**COMPITO:** Ricopia senza alcuna modifica tutte le righe che seguono, dalla prima all'ultima.

**RIGHE FORNITE:**
____

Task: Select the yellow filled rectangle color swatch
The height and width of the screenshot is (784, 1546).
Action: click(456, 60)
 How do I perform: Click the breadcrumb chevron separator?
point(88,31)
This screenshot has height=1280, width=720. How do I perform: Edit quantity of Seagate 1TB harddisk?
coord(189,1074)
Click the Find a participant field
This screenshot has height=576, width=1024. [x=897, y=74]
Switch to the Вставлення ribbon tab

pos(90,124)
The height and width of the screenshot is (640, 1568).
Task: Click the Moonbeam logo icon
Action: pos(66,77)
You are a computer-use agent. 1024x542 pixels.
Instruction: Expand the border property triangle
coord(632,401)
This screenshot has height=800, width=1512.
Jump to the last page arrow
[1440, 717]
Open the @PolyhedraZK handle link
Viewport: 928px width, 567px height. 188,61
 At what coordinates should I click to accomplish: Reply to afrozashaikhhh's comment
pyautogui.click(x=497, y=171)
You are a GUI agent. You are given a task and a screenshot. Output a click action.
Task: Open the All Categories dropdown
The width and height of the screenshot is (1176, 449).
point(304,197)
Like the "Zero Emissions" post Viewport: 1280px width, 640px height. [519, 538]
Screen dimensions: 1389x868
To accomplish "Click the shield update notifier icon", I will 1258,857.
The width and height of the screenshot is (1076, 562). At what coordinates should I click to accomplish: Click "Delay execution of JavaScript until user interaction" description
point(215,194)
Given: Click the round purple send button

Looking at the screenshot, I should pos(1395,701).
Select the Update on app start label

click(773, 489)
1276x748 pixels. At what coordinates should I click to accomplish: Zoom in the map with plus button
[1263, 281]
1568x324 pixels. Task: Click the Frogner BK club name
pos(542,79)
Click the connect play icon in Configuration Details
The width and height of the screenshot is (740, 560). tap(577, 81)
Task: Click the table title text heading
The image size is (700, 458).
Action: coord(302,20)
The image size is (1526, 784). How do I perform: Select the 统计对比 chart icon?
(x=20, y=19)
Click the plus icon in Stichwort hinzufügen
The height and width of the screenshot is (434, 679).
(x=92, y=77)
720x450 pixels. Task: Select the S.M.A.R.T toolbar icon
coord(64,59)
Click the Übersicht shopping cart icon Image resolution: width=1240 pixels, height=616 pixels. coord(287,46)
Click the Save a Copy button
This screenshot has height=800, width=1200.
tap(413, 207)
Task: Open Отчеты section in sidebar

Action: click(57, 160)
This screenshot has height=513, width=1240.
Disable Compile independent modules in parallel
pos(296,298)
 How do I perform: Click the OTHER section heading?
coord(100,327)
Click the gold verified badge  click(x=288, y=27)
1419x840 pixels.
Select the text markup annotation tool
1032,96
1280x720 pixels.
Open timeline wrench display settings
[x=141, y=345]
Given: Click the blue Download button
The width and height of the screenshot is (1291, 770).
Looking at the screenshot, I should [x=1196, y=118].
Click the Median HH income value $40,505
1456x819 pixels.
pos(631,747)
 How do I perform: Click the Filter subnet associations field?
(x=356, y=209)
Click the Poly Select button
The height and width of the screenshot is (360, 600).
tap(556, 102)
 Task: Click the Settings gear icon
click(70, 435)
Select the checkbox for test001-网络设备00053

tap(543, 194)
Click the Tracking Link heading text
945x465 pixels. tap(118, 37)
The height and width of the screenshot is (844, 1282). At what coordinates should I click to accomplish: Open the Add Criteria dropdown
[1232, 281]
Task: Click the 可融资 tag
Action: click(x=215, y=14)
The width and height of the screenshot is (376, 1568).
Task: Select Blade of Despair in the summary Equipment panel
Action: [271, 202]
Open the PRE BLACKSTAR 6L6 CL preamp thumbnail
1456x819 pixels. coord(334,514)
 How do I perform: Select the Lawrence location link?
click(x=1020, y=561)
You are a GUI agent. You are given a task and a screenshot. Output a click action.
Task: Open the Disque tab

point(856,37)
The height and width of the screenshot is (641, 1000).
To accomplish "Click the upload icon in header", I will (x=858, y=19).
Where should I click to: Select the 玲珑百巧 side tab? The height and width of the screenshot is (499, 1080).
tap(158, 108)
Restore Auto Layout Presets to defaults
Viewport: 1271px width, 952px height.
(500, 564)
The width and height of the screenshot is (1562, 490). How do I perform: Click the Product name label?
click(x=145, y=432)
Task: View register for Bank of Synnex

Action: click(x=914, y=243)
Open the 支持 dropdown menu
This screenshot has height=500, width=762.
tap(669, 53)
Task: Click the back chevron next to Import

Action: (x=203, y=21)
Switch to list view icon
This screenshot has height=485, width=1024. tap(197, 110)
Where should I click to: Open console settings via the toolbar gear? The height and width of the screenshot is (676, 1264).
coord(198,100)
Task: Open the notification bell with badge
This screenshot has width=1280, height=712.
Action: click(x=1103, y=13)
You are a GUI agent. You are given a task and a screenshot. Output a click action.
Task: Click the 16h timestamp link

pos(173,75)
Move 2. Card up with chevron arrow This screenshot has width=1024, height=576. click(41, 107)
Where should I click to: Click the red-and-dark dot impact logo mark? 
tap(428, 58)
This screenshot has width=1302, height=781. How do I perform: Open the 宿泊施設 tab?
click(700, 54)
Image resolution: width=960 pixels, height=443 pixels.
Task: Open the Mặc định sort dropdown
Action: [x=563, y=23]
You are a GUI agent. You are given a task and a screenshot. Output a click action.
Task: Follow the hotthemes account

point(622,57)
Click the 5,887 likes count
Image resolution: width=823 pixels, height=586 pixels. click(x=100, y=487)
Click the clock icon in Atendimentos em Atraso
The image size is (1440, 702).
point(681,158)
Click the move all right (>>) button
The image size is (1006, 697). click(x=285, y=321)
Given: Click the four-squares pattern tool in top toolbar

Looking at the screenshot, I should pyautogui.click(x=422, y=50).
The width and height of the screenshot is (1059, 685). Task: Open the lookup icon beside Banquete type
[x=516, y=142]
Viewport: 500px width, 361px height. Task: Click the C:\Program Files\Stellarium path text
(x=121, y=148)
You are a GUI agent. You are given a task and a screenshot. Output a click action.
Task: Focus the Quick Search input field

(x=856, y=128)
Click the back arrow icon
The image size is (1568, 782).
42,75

____

**RISULTATO FINALE:**
Task: Select the yellow filled rectangle color swatch
The height and width of the screenshot is (784, 1546).
Action: click(456, 60)
 How do I perform: Click the breadcrumb chevron separator?
point(88,31)
This screenshot has height=1280, width=720. How do I perform: Edit quantity of Seagate 1TB harddisk?
coord(189,1074)
Click the Find a participant field
This screenshot has height=576, width=1024. [x=897, y=74]
Switch to the Вставлення ribbon tab

pos(90,124)
The height and width of the screenshot is (640, 1568).
Task: Click the Moonbeam logo icon
Action: pos(66,77)
You are a computer-use agent. 1024x542 pixels.
Instruction: Expand the border property triangle
coord(632,401)
This screenshot has height=800, width=1512.
Jump to the last page arrow
[1440, 717]
Open the @PolyhedraZK handle link
Viewport: 928px width, 567px height. 188,61
 At what coordinates should I click to accomplish: Reply to afrozashaikhhh's comment
pyautogui.click(x=497, y=171)
You are a GUI agent. You are given a task and a screenshot. Output a click action.
Task: Open the All Categories dropdown
The width and height of the screenshot is (1176, 449).
point(304,197)
Like the "Zero Emissions" post Viewport: 1280px width, 640px height. [519, 538]
Screen dimensions: 1389x868
To accomplish "Click the shield update notifier icon", I will 1258,857.
The width and height of the screenshot is (1076, 562). At what coordinates should I click to accomplish: Click "Delay execution of JavaScript until user interaction" description
point(215,194)
Given: Click the round purple send button

Looking at the screenshot, I should pos(1395,701).
Select the Update on app start label

click(773, 489)
1276x748 pixels. At what coordinates should I click to accomplish: Zoom in the map with plus button
[1263, 281]
1568x324 pixels. Task: Click the Frogner BK club name
pos(542,79)
Click the connect play icon in Configuration Details
The width and height of the screenshot is (740, 560). tap(577, 81)
Task: Click the table title text heading
The image size is (700, 458).
Action: coord(302,20)
The image size is (1526, 784). How do I perform: Select the 统计对比 chart icon?
(x=20, y=19)
Click the plus icon in Stichwort hinzufügen
The height and width of the screenshot is (434, 679).
(x=92, y=77)
720x450 pixels. Task: Select the S.M.A.R.T toolbar icon
coord(64,59)
Click the Übersicht shopping cart icon Image resolution: width=1240 pixels, height=616 pixels. coord(287,46)
Click the Save a Copy button
This screenshot has height=800, width=1200.
tap(413, 207)
Task: Open Отчеты section in sidebar

Action: click(57, 160)
This screenshot has height=513, width=1240.
Disable Compile independent modules in parallel
pos(296,298)
 How do I perform: Click the OTHER section heading?
coord(100,327)
Click the gold verified badge  click(x=288, y=27)
1419x840 pixels.
Select the text markup annotation tool
1032,96
1280x720 pixels.
Open timeline wrench display settings
[x=141, y=345]
Given: Click the blue Download button
The width and height of the screenshot is (1291, 770).
Looking at the screenshot, I should [x=1196, y=118].
Click the Median HH income value $40,505
1456x819 pixels.
pos(631,747)
 How do I perform: Click the Filter subnet associations field?
(x=356, y=209)
Click the Poly Select button
The height and width of the screenshot is (360, 600).
tap(556, 102)
 Task: Click the Settings gear icon
click(70, 435)
Select the checkbox for test001-网络设备00053

tap(543, 194)
Click the Tracking Link heading text
945x465 pixels. tap(118, 37)
The height and width of the screenshot is (844, 1282). At what coordinates should I click to accomplish: Open the Add Criteria dropdown
[1232, 281]
Task: Click the 可融资 tag
Action: click(x=215, y=14)
The width and height of the screenshot is (376, 1568).
Task: Select Blade of Despair in the summary Equipment panel
Action: [271, 202]
Open the PRE BLACKSTAR 6L6 CL preamp thumbnail
1456x819 pixels. coord(334,514)
 How do I perform: Select the Lawrence location link?
click(x=1020, y=561)
You are a GUI agent. You are given a task and a screenshot. Output a click action.
Task: Open the Disque tab

point(856,37)
The height and width of the screenshot is (641, 1000).
To accomplish "Click the upload icon in header", I will (x=858, y=19).
Where should I click to: Select the 玲珑百巧 side tab? The height and width of the screenshot is (499, 1080).
tap(158, 108)
Restore Auto Layout Presets to defaults
Viewport: 1271px width, 952px height.
(500, 564)
The width and height of the screenshot is (1562, 490). How do I perform: Click the Product name label?
click(x=145, y=432)
Task: View register for Bank of Synnex

Action: click(x=914, y=243)
Open the 支持 dropdown menu
This screenshot has height=500, width=762.
tap(669, 53)
Task: Click the back chevron next to Import

Action: (x=203, y=21)
Switch to list view icon
This screenshot has height=485, width=1024. tap(197, 110)
Where should I click to: Open console settings via the toolbar gear? The height and width of the screenshot is (676, 1264).
coord(198,100)
Task: Open the notification bell with badge
This screenshot has width=1280, height=712.
Action: click(x=1103, y=13)
You are a GUI agent. You are given a task and a screenshot. Output a click action.
Task: Click the 16h timestamp link

pos(173,75)
Move 2. Card up with chevron arrow This screenshot has width=1024, height=576. click(41, 107)
Where should I click to: Click the red-and-dark dot impact logo mark? 
tap(428, 58)
This screenshot has width=1302, height=781. How do I perform: Open the 宿泊施設 tab?
click(700, 54)
Image resolution: width=960 pixels, height=443 pixels.
Task: Open the Mặc định sort dropdown
Action: [x=563, y=23]
You are a GUI agent. You are given a task and a screenshot. Output a click action.
Task: Follow the hotthemes account

point(622,57)
Click the 5,887 likes count
Image resolution: width=823 pixels, height=586 pixels. click(x=100, y=487)
Click the clock icon in Atendimentos em Atraso
The image size is (1440, 702).
point(681,158)
Click the move all right (>>) button
The image size is (1006, 697). click(x=285, y=321)
Given: Click the four-squares pattern tool in top toolbar

Looking at the screenshot, I should pyautogui.click(x=422, y=50).
The width and height of the screenshot is (1059, 685). Task: Open the lookup icon beside Banquete type
[x=516, y=142]
Viewport: 500px width, 361px height. Task: Click the C:\Program Files\Stellarium path text
(x=121, y=148)
You are a GUI agent. You are given a task and a screenshot. Output a click action.
Task: Focus the Quick Search input field

(x=856, y=128)
Click the back arrow icon
The image size is (1568, 782).
42,75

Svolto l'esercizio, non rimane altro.